§ SOURCE DATA:
#####

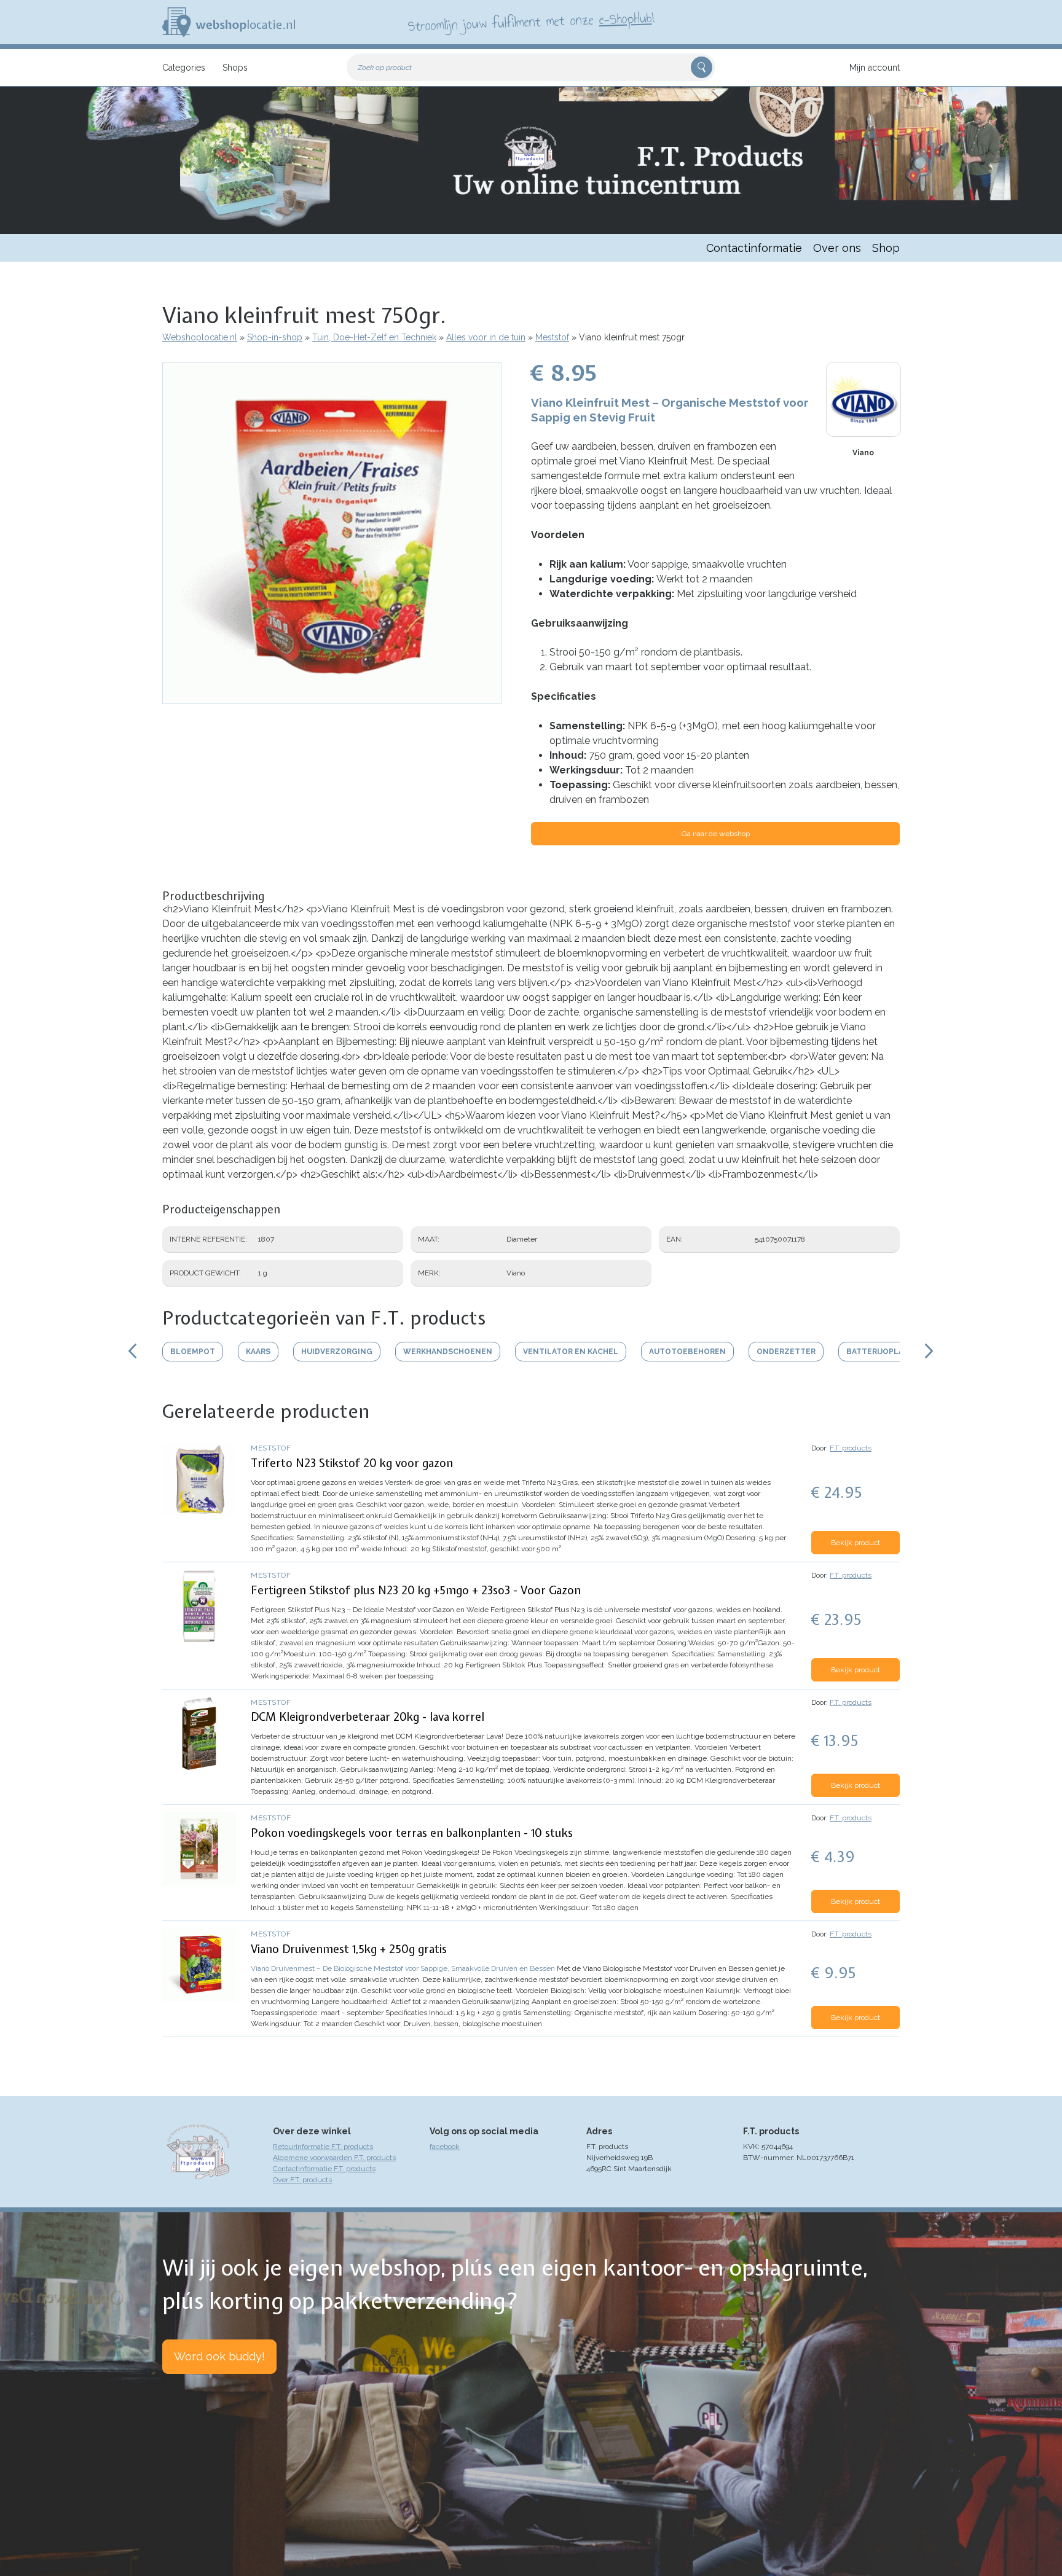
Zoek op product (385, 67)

#####

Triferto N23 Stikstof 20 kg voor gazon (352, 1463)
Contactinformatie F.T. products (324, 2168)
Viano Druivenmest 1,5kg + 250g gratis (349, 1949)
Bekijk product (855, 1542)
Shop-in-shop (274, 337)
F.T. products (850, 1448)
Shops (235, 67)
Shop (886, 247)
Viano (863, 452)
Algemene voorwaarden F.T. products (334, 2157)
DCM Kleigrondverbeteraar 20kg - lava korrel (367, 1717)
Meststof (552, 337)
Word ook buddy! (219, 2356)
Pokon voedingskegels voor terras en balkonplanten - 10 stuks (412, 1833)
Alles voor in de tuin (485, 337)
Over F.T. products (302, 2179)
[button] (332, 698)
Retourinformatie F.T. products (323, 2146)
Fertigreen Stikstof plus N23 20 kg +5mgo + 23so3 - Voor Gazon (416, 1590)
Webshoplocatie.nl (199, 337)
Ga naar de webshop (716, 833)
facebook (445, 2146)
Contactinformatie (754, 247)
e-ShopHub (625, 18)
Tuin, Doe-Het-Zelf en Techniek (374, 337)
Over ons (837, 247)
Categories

#####

Could you set down, word for word, only the lines above from the line with "Triferto N23 Stikstof" to the line with "Alles voor in de tuin (485, 337)", including both?

Triferto N23 Stikstof 20 kg voor gazon (352, 1463)
Contactinformatie F.T. products (324, 2168)
Viano Druivenmest 1,5kg + 250g gratis (349, 1949)
Bekijk product (855, 1542)
Shop-in-shop (274, 337)
F.T. products (850, 1448)
Shops (235, 67)
Shop (886, 247)
Viano (863, 452)
Algemene voorwaarden F.T. products (334, 2157)
DCM Kleigrondverbeteraar 20kg - lava korrel (367, 1717)
Meststof (552, 337)
Word ook buddy! (219, 2356)
Pokon voedingskegels voor terras en balkonplanten - 10 stuks (412, 1833)
Alles voor in de tuin (485, 337)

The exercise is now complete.